Please set down every line of the records below exactly, without the pictures.

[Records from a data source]
*** Begin section ***
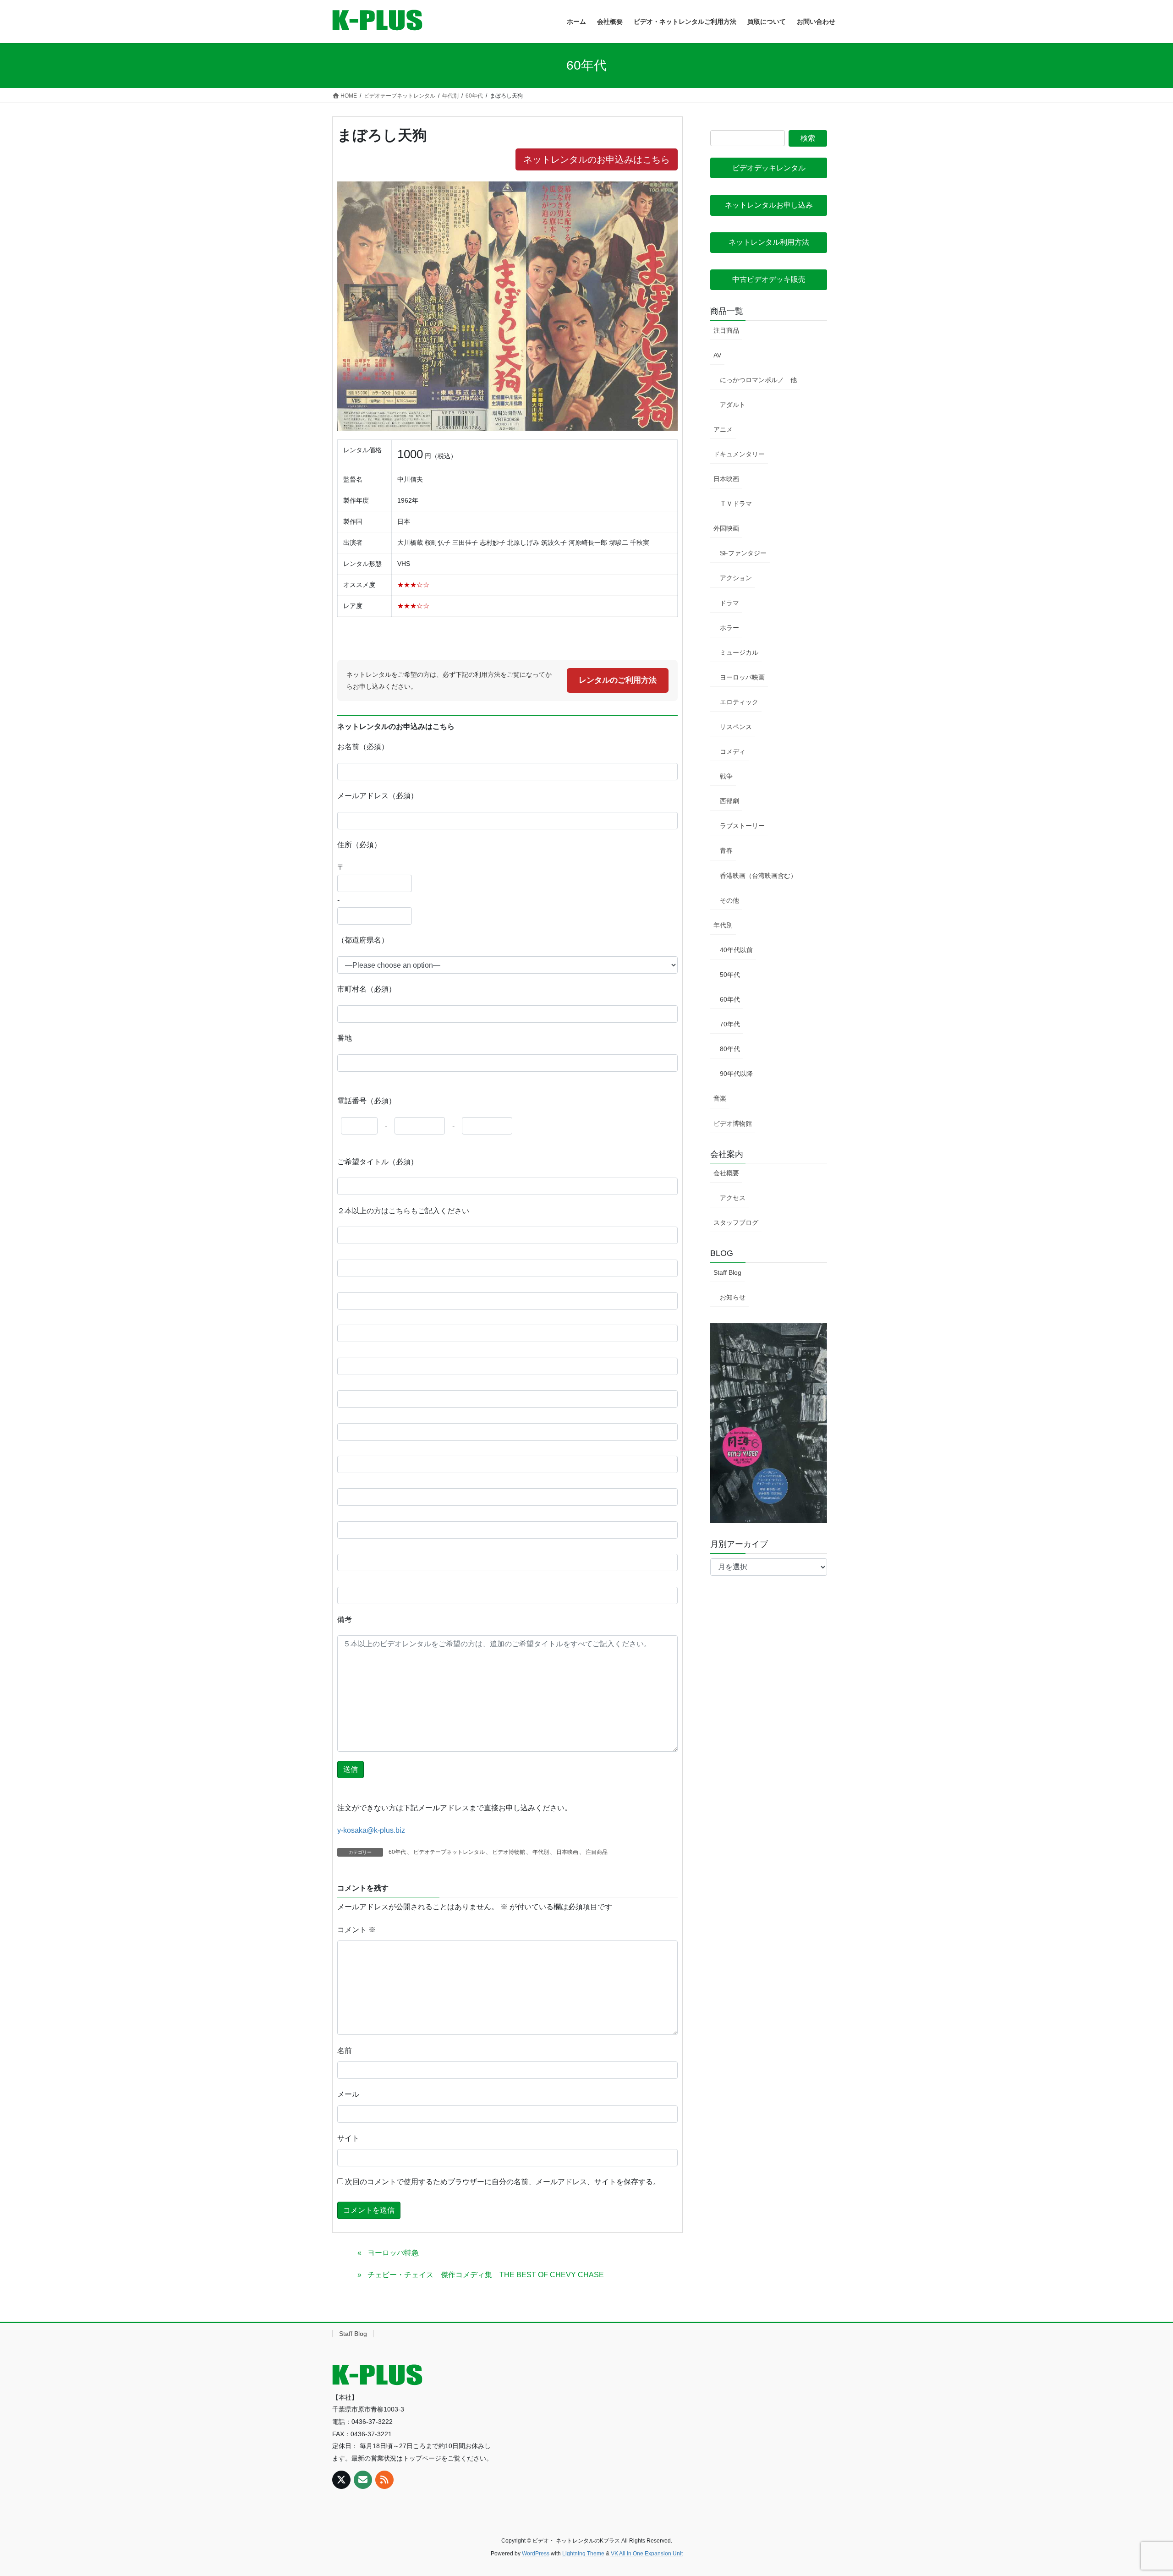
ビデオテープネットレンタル (449, 1852)
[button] (768, 168)
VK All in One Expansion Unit (647, 2553)
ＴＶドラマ (736, 503)
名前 (344, 2051)
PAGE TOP (1138, 2491)
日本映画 (567, 1852)
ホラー (729, 627)
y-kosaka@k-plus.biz (371, 1830)
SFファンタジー (743, 553)
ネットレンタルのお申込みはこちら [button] (596, 159)
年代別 (540, 1852)
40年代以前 (736, 950)
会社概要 (726, 1173)
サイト (348, 2138)
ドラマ (729, 603)
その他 (729, 900)
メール (348, 2094)
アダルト (732, 404)
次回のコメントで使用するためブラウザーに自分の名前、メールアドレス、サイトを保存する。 (502, 2182)
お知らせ (732, 1297)
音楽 (719, 1098)
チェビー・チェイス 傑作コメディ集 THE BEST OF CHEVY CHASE (485, 2275)
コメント (356, 1930)
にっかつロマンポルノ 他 (758, 380)
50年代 (730, 974)
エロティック (739, 702)
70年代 (730, 1024)
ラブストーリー (742, 825)
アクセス (732, 1197)
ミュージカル (739, 652)
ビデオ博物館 (508, 1852)
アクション (736, 577)
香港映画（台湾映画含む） (758, 875)
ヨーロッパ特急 (393, 2253)
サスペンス (736, 726)
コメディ (732, 751)
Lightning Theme (583, 2553)
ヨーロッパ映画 (742, 677)
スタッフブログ (735, 1222)
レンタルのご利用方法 (618, 680)
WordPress (535, 2553)
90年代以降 (736, 1073)
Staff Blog (727, 1272)
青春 (726, 850)
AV (717, 355)
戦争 (726, 776)
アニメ (723, 429)
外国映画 (726, 528)
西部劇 (729, 801)
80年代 (730, 1048)
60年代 (397, 1852)
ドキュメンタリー (739, 454)
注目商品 (597, 1852)
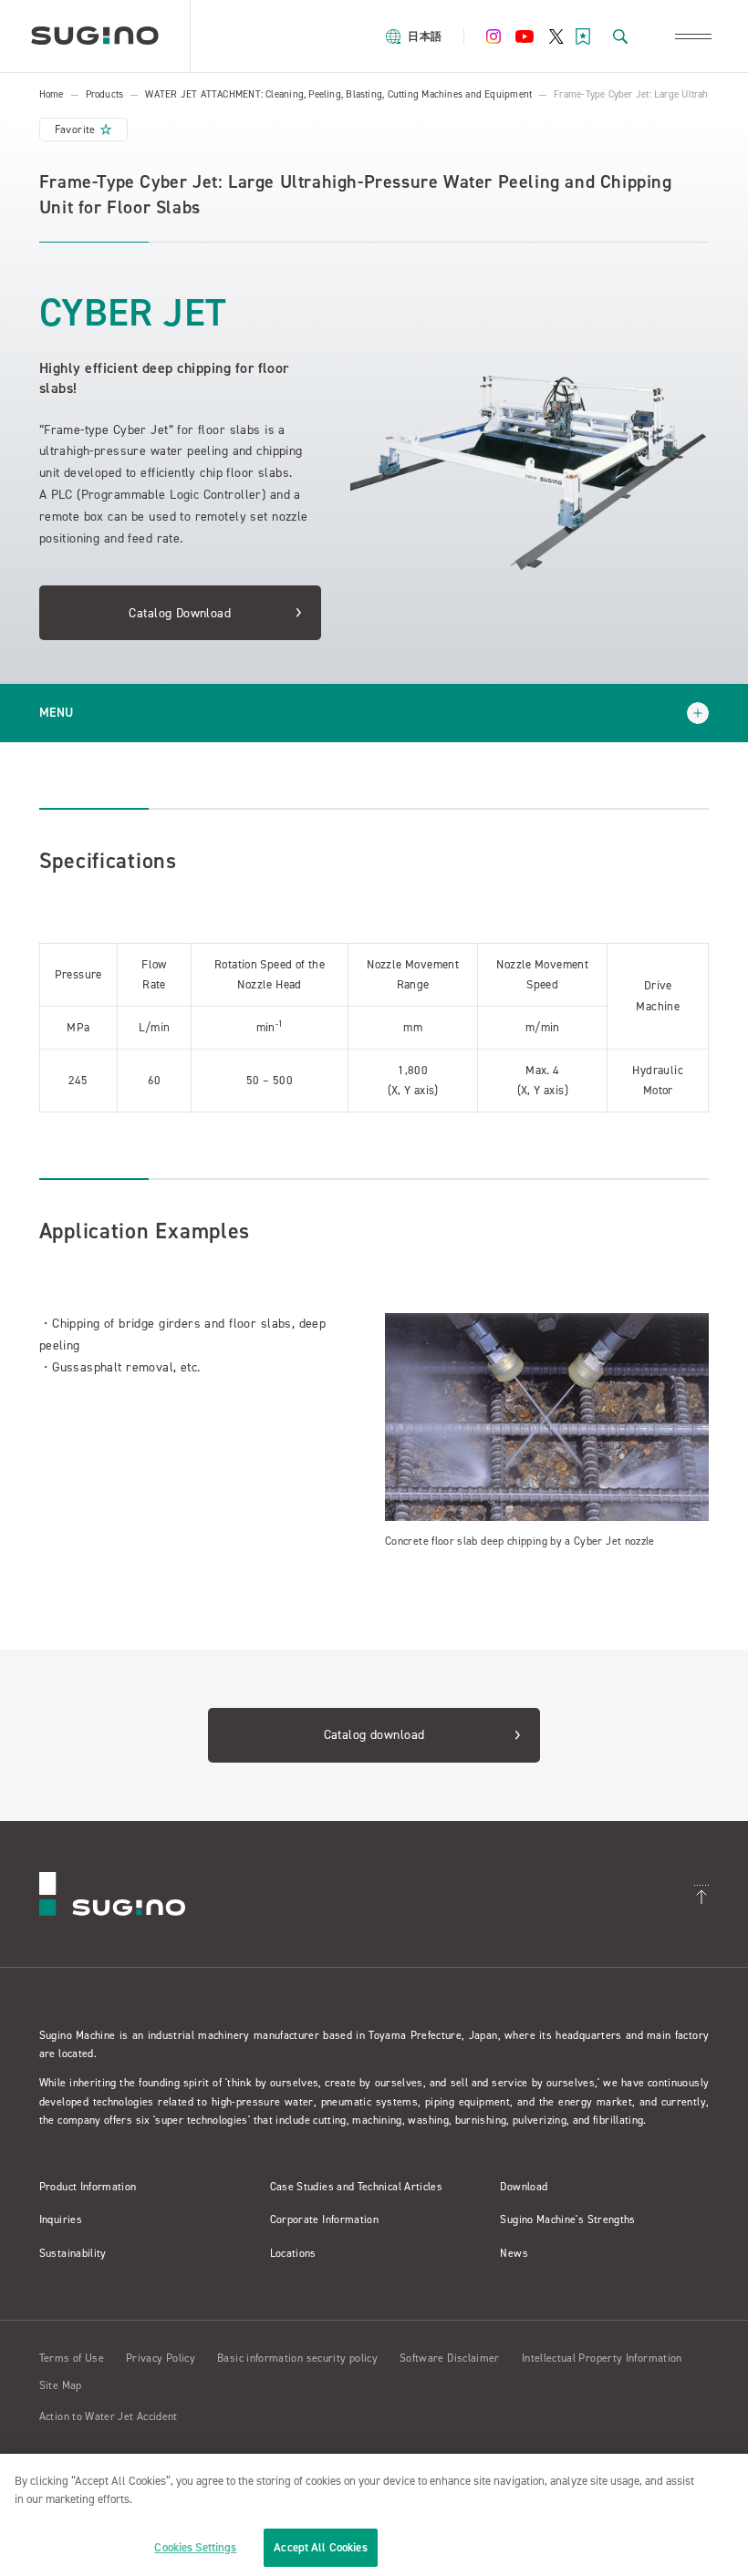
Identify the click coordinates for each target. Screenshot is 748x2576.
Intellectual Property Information (602, 2358)
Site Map (60, 2385)
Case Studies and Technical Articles (356, 2186)
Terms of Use (71, 2358)
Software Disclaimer (450, 2358)
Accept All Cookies (320, 2547)
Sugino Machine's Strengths (567, 2219)
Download (523, 2186)
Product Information (88, 2186)
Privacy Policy (160, 2358)
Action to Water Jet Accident (108, 2416)
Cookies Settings (195, 2547)
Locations (293, 2253)
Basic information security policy (297, 2358)
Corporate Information (324, 2219)
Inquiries (60, 2219)
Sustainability (73, 2253)
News (513, 2253)
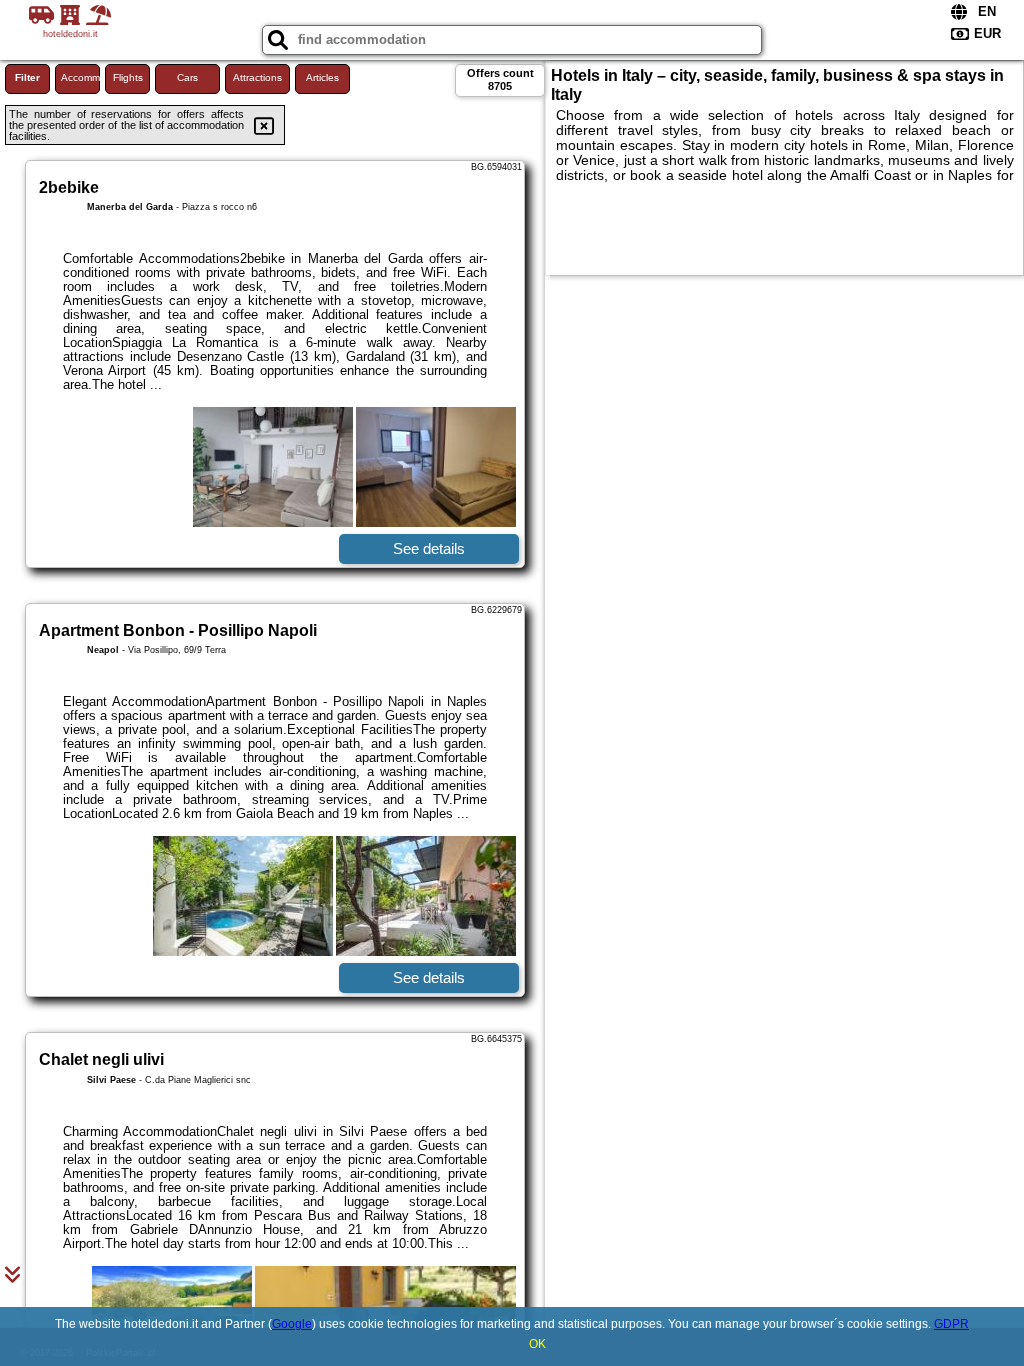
*** End section ***
(EXPECTED ANSWER):
ビデオテープネットレンタル (449, 1852)
[button] (768, 168)
VK All in One Expansion Unit (647, 2553)
ＴＶドラマ (736, 503)
名前 (344, 2051)
PAGE TOP (1138, 2491)
日本映画 (567, 1852)
ホラー (729, 627)
y-kosaka@k-plus.biz (371, 1830)
SFファンタジー (743, 553)
ネットレンタルのお申込みはこちら [button] (596, 159)
年代別 (540, 1852)
40年代以前 (736, 950)
会社概要 (726, 1173)
サイト (348, 2138)
ドラマ (729, 603)
その他 (729, 900)
メール (348, 2094)
アダルト (732, 404)
次回のコメントで使用するためブラウザーに自分の名前、メールアドレス、サイトを保存する。 (502, 2182)
お知らせ (732, 1297)
音楽 (719, 1098)
チェビー・チェイス 傑作コメディ集 THE BEST OF CHEVY CHASE (485, 2275)
コメント (356, 1930)
にっかつロマンポルノ 他 (758, 380)
50年代 (730, 974)
エロティック (739, 702)
70年代 (730, 1024)
ラブストーリー (742, 825)
アクセス (732, 1197)
ミュージカル (739, 652)
ビデオ博物館 (508, 1852)
アクション (736, 577)
香港映画（台湾映画含む） (758, 875)
ヨーロッパ特急 (393, 2253)
サスペンス (736, 726)
コメディ (732, 751)
Lightning Theme (583, 2553)
ヨーロッパ映画 (742, 677)
スタッフブログ (735, 1222)
レンタルのご利用方法 (618, 680)
WordPress (535, 2553)
90年代以降 (736, 1073)
Staff Blog (727, 1272)
青春 (726, 850)
AV (717, 355)
戦争 (726, 776)
アニメ (723, 429)
外国映画 (726, 528)
西部劇 (729, 801)
80年代 (730, 1048)
60年代 (397, 1852)
ドキュメンタリー (739, 454)
注目商品 (597, 1852)
Identify the click coordinates for each target. Screenshot is 748x2576.
Intellectual Property Information (602, 2358)
Site Map (60, 2385)
Case Studies and Technical Articles (356, 2186)
Terms of Use (71, 2358)
Software Disclaimer (450, 2358)
Accept All Cookies (320, 2547)
Sugino Machine's Strengths (567, 2219)
Download (523, 2186)
Product Information (88, 2186)
Privacy Policy (160, 2358)
Action to Water Jet Accident (108, 2416)
Cookies Settings (195, 2547)
Locations (293, 2253)
Basic information security policy (297, 2358)
Corporate Information (324, 2219)
Inquiries (60, 2219)
Sustainability (73, 2253)
News (513, 2253)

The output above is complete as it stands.